[Excerpt] The U.S. newspaper industry is suffering through what could be its worst financial crisis since the Great Depression. Advertising revenues are plummeting due to the severe economic downturn, while readership habits are changing as consumers turn to the Internet for free news and information. Some major newspaper chains are burdened by heavy debt loads. In the past year, seven major newspaper chains have declared bankruptcy, several big city papers have shut down, and many have laid off reporters and editors, imposed pay reductions, cut the size of the physical newspaper, or turned to Web-only publication.
As the problems intensify, there are growing concerns that the rapid decline of the newspaper industry will impact civic and social life. Already there are fewer newspaper reporters covering state capitols and city halls, while the number of states with newspapers covering Congress full-time has dwindled to 23 from the most recent peak of 35 in 1985.
As old-style, print newspapers decline, new journalism startups are developing around the country, aided by low entry costs on the Internet.

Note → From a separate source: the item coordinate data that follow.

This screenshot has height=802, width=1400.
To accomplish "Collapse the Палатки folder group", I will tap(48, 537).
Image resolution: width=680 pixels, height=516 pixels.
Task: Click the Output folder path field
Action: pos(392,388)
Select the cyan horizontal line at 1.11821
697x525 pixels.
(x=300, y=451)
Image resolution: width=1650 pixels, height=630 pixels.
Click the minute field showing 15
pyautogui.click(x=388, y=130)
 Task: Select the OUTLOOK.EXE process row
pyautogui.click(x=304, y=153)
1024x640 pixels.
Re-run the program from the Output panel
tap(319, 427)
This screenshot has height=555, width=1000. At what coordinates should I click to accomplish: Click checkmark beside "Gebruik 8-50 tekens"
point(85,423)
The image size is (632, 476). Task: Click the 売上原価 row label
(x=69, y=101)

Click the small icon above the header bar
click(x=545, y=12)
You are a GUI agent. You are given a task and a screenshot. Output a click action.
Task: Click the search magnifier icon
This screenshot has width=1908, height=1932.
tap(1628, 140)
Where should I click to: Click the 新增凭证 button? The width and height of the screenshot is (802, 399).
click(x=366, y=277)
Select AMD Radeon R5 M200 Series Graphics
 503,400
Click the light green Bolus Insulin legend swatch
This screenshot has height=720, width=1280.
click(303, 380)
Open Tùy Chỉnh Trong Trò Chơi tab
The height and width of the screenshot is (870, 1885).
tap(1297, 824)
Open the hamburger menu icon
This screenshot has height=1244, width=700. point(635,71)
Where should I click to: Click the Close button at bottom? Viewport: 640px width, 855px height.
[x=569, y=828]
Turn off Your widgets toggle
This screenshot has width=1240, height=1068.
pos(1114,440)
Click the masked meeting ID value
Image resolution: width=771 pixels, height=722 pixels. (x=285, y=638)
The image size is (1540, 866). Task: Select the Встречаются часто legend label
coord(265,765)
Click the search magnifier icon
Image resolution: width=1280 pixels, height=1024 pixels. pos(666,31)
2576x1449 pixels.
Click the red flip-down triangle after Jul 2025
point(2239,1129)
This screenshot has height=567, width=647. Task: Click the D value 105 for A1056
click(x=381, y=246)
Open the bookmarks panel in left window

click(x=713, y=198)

The emerging ventures hold promise but do not have the experience, resources, and reach of shrinking mainstream newspapers.
Congress has begun debating whether the financial problems in the newspaper industry pose a public policy issue that warrants federal action. Whether a congressional response to the current turmoil is justified may depend on the current causes of the crisis. If the causes are related to significant technological shifts (the Internet, smart phones and electronic readers) or societal changes that are disruptive to established business models and means of news dissemination, the policy options may be quite limited, especially if new models of reporting (and, equally important, advertising) are beginning to emerge. Governmental policy actions to bolster existing businesses could stall or retard such a shift. In this case, policymakers might stand back and allow the market to realign news gathering and delivery, as it has many times in the past. If, on the other hand, the current crisis is related to the struggle of some major newspapers to survive the current recession, possible policy options to ensure the continuing availability of in-depth local and national news coverage by newspapers might include providing tax breaks, relaxing antitrust policy, tightening copyright law, providing general support for the practice of journalism by increasing funding for the Corporation for Public Broadcasting (CPB) or similar public programs, or helping newspapers reorganize as nonprofit organizations. Policymakers may also determine that some set of measures could ease the combination of social and technological transition and the recession-related financial distress of the industry.